Aarhus bans birch trees in public places

Efforts aims to reduce the pollen concentration in the city by 10-30 percent

Most people in Denmark quiver in anticipation of the arrival of spring. The blossoming flowers and trees herald an escape from what is usually a long and gloomy winter.

But for many others, springtime also means suffering. As pollen concentrations soar, sneezing fits, runny noses and itchy eyes reduce the quality of life dramatically for hay fever sufferers. Now the city of Aarhus is taking a stand. No more birch trees!

Aarhus Municipality has decided to ban the future planting of birch trees in public places. The birch tree is one of the pollen sources that harasses allergy sufferers the most during spring and early summer.

“By avoiding planting birch trees in the forests, along the roads and in parks, we can reduce the pollen concentrations a few percent so as to help those allergic to pollen in the city,” Peter Søgaard, a biologist with Aarhus Municipality, told DR Nyheder.
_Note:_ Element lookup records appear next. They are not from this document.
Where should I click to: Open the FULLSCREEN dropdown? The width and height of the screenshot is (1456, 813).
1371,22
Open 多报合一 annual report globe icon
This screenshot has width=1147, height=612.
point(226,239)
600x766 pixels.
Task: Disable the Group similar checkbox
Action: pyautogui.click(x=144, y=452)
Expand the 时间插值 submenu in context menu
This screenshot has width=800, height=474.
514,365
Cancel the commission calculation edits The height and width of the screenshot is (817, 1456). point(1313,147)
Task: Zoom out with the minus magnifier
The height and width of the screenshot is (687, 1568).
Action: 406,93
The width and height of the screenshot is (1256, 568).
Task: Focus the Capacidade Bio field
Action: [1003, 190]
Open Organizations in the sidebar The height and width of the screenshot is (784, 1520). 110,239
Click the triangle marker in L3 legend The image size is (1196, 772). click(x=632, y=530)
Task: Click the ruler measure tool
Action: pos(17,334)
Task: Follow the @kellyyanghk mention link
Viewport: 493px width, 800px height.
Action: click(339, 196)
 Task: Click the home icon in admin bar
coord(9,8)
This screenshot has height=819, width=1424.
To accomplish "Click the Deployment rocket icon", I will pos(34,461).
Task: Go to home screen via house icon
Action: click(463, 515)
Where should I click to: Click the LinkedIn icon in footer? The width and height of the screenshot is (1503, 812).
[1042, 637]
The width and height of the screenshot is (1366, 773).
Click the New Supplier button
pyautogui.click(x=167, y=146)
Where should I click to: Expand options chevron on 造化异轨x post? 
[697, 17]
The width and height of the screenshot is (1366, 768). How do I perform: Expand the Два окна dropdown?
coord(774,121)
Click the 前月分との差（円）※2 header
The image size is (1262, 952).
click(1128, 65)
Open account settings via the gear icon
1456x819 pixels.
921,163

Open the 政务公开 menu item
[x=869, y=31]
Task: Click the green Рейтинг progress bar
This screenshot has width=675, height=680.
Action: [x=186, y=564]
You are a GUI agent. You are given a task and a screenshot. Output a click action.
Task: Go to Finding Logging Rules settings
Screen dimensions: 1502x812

READ MORE: New study: Urban upbringing escalates allergy risk

Can’t stop it all
Søgaard said that he expects the effort will reduce the pollen concentration in the city by 10-30 percent.

But the city won’t be able to completely rid itself of pollen because there are plenty of birch trees on private grounds and much of the pollen is carried by the wind from massive birch forests in Poland and Sweden.

“When the wind is right [or wrong] massive clouds of birch pollen are brought over to us in the air,” said Søgaard. “Birch is a very light pollen and it can travel hundreds of kilometres.”

Aarhus will also try to reduce the amount of grass pollen in the city by cutting the grass in public parks before the grass has a chance to bloom and release pollen.